→ STATED GOAL
Please repeat the following lines word for word, leaving out the pictures.

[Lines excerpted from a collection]
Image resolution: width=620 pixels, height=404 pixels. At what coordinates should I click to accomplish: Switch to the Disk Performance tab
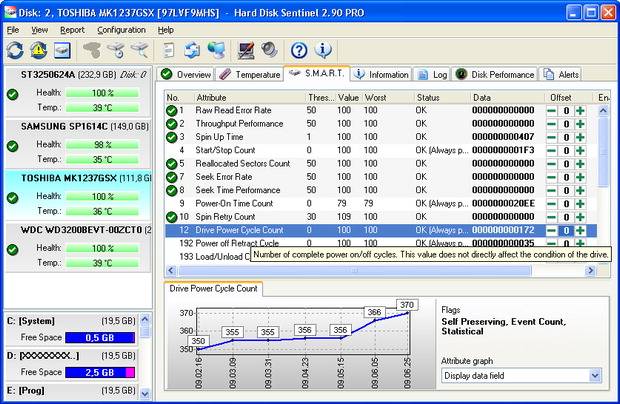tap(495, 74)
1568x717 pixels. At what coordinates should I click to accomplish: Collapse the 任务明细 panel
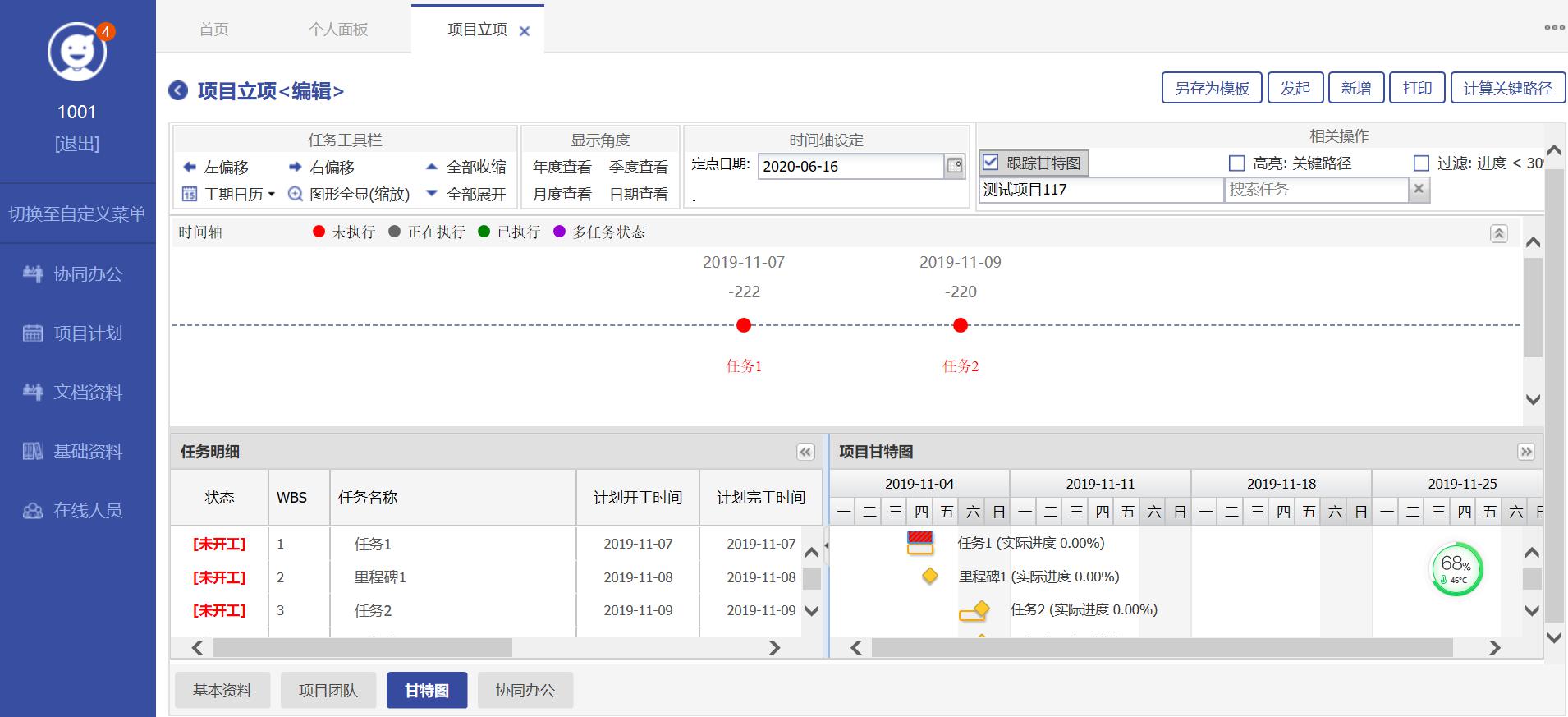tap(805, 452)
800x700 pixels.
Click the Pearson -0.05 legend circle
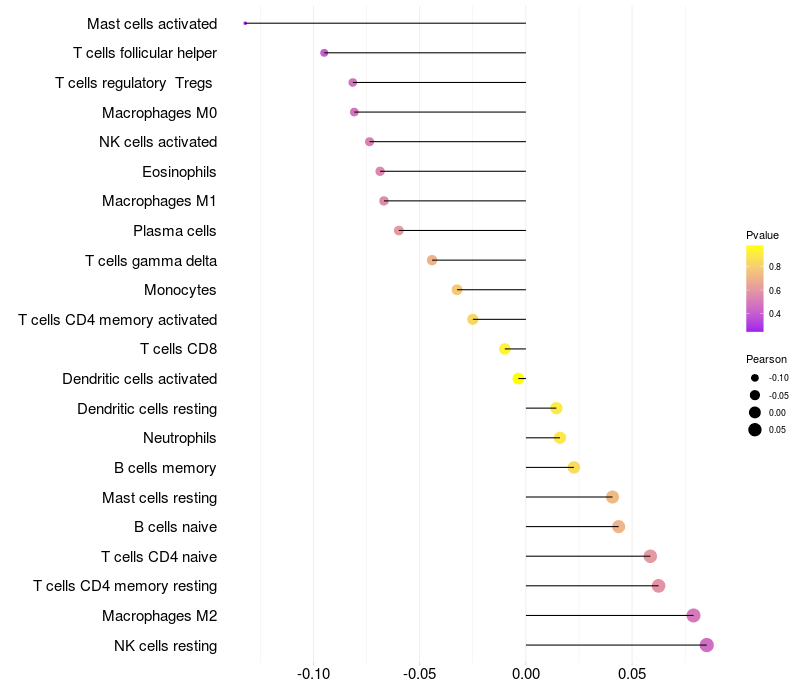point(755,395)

→ RESPONSE BELOW
Image resolution: width=620 pixels, height=404 pixels. At what coordinates should I click to accomplish: Switch to the Disk Performance tab
tap(495, 74)
1568x717 pixels. At what coordinates should I click to accomplish: Collapse the 任务明细 panel
tap(805, 452)
800x700 pixels.
Click the Pearson -0.05 legend circle
point(755,395)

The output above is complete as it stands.